:: RECORDS SUPPLIED ::

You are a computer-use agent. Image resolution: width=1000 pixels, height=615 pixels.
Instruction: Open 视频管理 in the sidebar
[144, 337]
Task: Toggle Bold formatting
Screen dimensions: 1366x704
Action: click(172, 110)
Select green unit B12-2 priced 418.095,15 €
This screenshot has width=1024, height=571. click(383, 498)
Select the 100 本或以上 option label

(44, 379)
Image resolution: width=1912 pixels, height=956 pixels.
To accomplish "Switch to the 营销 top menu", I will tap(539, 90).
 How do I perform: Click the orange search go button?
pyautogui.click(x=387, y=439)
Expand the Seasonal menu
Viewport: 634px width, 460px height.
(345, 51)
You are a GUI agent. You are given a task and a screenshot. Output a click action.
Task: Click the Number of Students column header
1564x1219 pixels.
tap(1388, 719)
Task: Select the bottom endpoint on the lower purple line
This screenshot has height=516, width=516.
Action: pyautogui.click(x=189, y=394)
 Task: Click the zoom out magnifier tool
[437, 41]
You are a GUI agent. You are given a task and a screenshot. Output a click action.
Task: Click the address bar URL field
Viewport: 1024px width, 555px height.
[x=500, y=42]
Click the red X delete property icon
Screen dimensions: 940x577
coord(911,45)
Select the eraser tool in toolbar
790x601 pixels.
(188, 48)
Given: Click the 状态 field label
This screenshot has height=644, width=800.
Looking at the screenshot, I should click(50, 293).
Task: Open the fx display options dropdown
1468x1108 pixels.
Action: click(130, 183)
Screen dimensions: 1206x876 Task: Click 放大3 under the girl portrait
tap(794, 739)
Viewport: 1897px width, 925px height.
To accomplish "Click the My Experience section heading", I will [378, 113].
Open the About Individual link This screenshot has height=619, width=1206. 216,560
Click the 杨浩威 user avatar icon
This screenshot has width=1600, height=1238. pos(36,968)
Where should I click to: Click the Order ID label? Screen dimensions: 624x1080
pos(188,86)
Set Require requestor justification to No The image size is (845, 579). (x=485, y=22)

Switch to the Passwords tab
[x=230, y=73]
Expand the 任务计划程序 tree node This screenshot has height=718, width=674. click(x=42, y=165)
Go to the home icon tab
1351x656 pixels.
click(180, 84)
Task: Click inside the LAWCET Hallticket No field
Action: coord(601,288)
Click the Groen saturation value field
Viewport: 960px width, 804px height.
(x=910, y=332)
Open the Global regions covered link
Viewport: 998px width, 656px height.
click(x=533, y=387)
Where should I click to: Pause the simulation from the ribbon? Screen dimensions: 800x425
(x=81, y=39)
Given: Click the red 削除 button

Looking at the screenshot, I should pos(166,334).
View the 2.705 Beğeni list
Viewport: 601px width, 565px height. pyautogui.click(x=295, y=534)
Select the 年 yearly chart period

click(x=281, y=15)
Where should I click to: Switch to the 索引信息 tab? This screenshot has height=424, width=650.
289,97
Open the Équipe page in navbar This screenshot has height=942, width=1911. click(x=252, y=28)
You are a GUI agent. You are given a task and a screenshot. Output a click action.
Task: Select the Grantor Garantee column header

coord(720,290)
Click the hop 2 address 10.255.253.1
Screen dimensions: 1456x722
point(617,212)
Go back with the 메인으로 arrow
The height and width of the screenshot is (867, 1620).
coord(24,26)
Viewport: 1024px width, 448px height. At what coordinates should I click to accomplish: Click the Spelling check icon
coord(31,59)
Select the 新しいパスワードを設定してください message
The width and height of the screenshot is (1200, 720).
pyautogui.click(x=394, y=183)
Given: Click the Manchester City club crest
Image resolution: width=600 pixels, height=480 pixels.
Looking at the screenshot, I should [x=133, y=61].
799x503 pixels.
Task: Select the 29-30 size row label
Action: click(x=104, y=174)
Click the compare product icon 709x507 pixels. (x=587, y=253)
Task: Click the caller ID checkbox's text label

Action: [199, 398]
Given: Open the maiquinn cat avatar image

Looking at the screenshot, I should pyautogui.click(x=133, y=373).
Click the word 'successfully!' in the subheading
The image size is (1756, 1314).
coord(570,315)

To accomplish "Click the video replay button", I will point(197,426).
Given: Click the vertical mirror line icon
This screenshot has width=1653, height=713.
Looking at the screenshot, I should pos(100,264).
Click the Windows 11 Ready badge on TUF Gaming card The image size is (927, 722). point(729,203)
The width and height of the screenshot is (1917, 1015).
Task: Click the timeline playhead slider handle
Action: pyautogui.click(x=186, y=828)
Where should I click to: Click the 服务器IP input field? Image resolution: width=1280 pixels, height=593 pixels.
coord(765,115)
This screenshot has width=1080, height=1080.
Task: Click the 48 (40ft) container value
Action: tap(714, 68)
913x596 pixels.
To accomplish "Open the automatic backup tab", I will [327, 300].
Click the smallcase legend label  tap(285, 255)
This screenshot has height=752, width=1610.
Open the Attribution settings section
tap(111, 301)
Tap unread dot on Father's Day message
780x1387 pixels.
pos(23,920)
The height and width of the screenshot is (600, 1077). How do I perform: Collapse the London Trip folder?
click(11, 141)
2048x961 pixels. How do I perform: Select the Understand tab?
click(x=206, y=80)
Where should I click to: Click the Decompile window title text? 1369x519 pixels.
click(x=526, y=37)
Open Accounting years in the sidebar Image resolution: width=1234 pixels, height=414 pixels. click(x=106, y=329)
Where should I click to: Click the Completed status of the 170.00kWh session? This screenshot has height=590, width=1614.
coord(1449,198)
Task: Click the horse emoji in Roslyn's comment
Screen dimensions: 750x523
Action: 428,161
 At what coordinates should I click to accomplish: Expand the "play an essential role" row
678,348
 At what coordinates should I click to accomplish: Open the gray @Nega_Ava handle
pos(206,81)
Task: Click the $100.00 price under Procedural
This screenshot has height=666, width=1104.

:::

TASK STATEMENT: Copy the entries above exactly. Miss none of them.

SOLUTION BELOW:
You are a computer-use agent. Image resolution: width=1000 pixels, height=615 pixels.
Instruction: Open 视频管理 in the sidebar
[144, 337]
Task: Toggle Bold formatting
Screen dimensions: 1366x704
Action: click(172, 110)
Select green unit B12-2 priced 418.095,15 €
This screenshot has width=1024, height=571. click(383, 498)
Select the 100 本或以上 option label

(44, 379)
Image resolution: width=1912 pixels, height=956 pixels.
To accomplish "Switch to the 营销 top menu", I will tap(539, 90).
 How do I perform: Click the orange search go button?
pyautogui.click(x=387, y=439)
Expand the Seasonal menu
Viewport: 634px width, 460px height.
(345, 51)
You are a GUI agent. You are given a task and a screenshot. Output a click action.
Task: Click the Number of Students column header
1564x1219 pixels.
tap(1388, 719)
Task: Select the bottom endpoint on the lower purple line
This screenshot has height=516, width=516.
Action: pyautogui.click(x=189, y=394)
 Task: Click the zoom out magnifier tool
[437, 41]
You are a GUI agent. You are given a task and a screenshot. Output a click action.
Task: Click the address bar URL field
Viewport: 1024px width, 555px height.
[x=500, y=42]
Click the red X delete property icon
Screen dimensions: 940x577
coord(911,45)
Select the eraser tool in toolbar
790x601 pixels.
(188, 48)
Given: Click the 状态 field label
This screenshot has height=644, width=800.
Looking at the screenshot, I should click(50, 293).
Task: Open the fx display options dropdown
1468x1108 pixels.
Action: click(130, 183)
Screen dimensions: 1206x876 Task: Click 放大3 under the girl portrait
tap(794, 739)
Viewport: 1897px width, 925px height.
To accomplish "Click the My Experience section heading", I will [378, 113].
Open the About Individual link This screenshot has height=619, width=1206. 216,560
Click the 杨浩威 user avatar icon
This screenshot has width=1600, height=1238. pos(36,968)
Where should I click to: Click the Order ID label? Screen dimensions: 624x1080
pos(188,86)
Set Require requestor justification to No The image size is (845, 579). (x=485, y=22)

Switch to the Passwords tab
[x=230, y=73]
Expand the 任务计划程序 tree node This screenshot has height=718, width=674. click(x=42, y=165)
Go to the home icon tab
1351x656 pixels.
click(180, 84)
Task: Click inside the LAWCET Hallticket No field
Action: coord(601,288)
Click the Groen saturation value field
Viewport: 960px width, 804px height.
(x=910, y=332)
Open the Global regions covered link
Viewport: 998px width, 656px height.
click(x=533, y=387)
Where should I click to: Pause the simulation from the ribbon? Screen dimensions: 800x425
(x=81, y=39)
Given: Click the red 削除 button

Looking at the screenshot, I should pos(166,334).
View the 2.705 Beğeni list
Viewport: 601px width, 565px height. pyautogui.click(x=295, y=534)
Select the 年 yearly chart period

click(x=281, y=15)
Where should I click to: Switch to the 索引信息 tab? This screenshot has height=424, width=650.
289,97
Open the Équipe page in navbar This screenshot has height=942, width=1911. click(x=252, y=28)
You are a GUI agent. You are given a task and a screenshot. Output a click action.
Task: Select the Grantor Garantee column header

coord(720,290)
Click the hop 2 address 10.255.253.1
Screen dimensions: 1456x722
point(617,212)
Go back with the 메인으로 arrow
The height and width of the screenshot is (867, 1620).
coord(24,26)
Viewport: 1024px width, 448px height. At what coordinates should I click to accomplish: Click the Spelling check icon
coord(31,59)
Select the 新しいパスワードを設定してください message
The width and height of the screenshot is (1200, 720).
pyautogui.click(x=394, y=183)
Given: Click the Manchester City club crest
Image resolution: width=600 pixels, height=480 pixels.
Looking at the screenshot, I should [x=133, y=61].
799x503 pixels.
Task: Select the 29-30 size row label
Action: click(x=104, y=174)
Click the compare product icon 709x507 pixels. (x=587, y=253)
Task: Click the caller ID checkbox's text label

Action: [199, 398]
Given: Open the maiquinn cat avatar image

Looking at the screenshot, I should pyautogui.click(x=133, y=373).
Click the word 'successfully!' in the subheading
The image size is (1756, 1314).
coord(570,315)

To accomplish "Click the video replay button", I will point(197,426).
Given: Click the vertical mirror line icon
This screenshot has width=1653, height=713.
Looking at the screenshot, I should pos(100,264).
Click the Windows 11 Ready badge on TUF Gaming card The image size is (927, 722). point(729,203)
The width and height of the screenshot is (1917, 1015).
Task: Click the timeline playhead slider handle
Action: pyautogui.click(x=186, y=828)
Where should I click to: Click the 服务器IP input field? Image resolution: width=1280 pixels, height=593 pixels.
coord(765,115)
This screenshot has width=1080, height=1080.
Task: Click the 48 (40ft) container value
Action: tap(714, 68)
913x596 pixels.
To accomplish "Open the automatic backup tab", I will [327, 300].
Click the smallcase legend label  tap(285, 255)
This screenshot has height=752, width=1610.
Open the Attribution settings section
tap(111, 301)
Tap unread dot on Father's Day message
780x1387 pixels.
pos(23,920)
The height and width of the screenshot is (600, 1077). How do I perform: Collapse the London Trip folder?
click(11, 141)
2048x961 pixels. How do I perform: Select the Understand tab?
click(x=206, y=80)
Where should I click to: Click the Decompile window title text? 1369x519 pixels.
click(x=526, y=37)
Open Accounting years in the sidebar Image resolution: width=1234 pixels, height=414 pixels. click(x=106, y=329)
Where should I click to: Click the Completed status of the 170.00kWh session? This screenshot has height=590, width=1614.
coord(1449,198)
Task: Click the horse emoji in Roslyn's comment
Screen dimensions: 750x523
Action: 428,161
 At what coordinates should I click to accomplish: Expand the "play an essential role" row
678,348
 At what coordinates should I click to accomplish: Open the gray @Nega_Ava handle
pos(206,81)
Task: Click the $100.00 price under Procedural
This screenshot has height=666, width=1104.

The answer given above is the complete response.